- [Work request] With both ends included, transcribe exactly the records below from their first line to the line that contains "is (874, 1372).".

- [Materials provided]
═══

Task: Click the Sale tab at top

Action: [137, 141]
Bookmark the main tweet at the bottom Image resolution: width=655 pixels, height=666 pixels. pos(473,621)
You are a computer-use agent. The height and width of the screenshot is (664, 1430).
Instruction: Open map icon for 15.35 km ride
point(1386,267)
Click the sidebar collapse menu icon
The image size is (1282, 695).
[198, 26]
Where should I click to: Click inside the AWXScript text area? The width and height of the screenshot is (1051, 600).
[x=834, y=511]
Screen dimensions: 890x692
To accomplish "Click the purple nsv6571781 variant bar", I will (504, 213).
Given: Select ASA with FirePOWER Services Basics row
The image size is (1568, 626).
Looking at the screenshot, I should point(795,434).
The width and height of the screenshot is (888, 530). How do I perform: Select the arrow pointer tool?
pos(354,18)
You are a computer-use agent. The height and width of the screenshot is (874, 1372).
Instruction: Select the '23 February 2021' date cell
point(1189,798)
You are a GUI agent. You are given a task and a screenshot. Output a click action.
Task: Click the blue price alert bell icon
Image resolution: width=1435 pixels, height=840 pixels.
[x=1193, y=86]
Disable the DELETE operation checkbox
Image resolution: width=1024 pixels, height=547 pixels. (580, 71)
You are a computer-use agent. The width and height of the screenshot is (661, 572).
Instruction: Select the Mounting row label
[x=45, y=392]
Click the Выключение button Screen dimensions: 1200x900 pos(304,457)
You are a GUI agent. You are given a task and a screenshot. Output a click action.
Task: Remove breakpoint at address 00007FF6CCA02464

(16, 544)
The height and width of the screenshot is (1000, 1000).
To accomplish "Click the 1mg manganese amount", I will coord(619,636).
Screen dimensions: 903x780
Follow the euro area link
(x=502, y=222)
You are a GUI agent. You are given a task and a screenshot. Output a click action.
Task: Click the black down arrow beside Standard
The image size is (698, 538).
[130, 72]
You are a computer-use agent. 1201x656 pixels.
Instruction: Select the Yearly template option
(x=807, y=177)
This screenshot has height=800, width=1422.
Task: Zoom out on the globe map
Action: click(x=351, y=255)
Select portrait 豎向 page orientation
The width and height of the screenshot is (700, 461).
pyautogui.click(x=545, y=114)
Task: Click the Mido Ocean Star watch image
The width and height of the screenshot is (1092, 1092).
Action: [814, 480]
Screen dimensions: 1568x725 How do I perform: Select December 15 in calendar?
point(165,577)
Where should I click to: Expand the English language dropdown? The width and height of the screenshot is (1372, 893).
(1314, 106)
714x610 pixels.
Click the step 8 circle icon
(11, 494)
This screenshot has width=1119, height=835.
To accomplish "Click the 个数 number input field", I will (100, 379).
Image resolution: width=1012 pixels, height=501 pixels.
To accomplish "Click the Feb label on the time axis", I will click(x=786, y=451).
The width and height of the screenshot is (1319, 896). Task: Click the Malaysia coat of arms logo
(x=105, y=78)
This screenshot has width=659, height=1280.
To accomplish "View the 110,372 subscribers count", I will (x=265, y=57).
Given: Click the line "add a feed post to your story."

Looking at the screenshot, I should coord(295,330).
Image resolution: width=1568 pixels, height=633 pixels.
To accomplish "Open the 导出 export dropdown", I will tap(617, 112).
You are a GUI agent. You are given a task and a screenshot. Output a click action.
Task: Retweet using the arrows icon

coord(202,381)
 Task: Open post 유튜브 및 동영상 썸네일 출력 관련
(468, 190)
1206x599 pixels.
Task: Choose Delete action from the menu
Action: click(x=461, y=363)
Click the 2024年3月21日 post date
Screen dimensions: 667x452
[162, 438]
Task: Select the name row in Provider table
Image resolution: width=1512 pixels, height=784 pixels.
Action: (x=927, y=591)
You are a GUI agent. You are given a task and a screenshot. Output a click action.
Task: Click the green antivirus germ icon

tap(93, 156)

═══

- [Response below]
Task: Click the Sale tab at top

Action: [137, 141]
Bookmark the main tweet at the bottom Image resolution: width=655 pixels, height=666 pixels. pos(473,621)
You are a computer-use agent. The height and width of the screenshot is (664, 1430).
Instruction: Open map icon for 15.35 km ride
point(1386,267)
Click the sidebar collapse menu icon
The image size is (1282, 695).
[198, 26]
Where should I click to: Click inside the AWXScript text area? The width and height of the screenshot is (1051, 600).
[x=834, y=511]
Screen dimensions: 890x692
To accomplish "Click the purple nsv6571781 variant bar", I will (504, 213).
Given: Select ASA with FirePOWER Services Basics row
The image size is (1568, 626).
Looking at the screenshot, I should point(795,434).
The width and height of the screenshot is (888, 530). How do I perform: Select the arrow pointer tool?
pos(354,18)
You are a computer-use agent. The height and width of the screenshot is (874, 1372).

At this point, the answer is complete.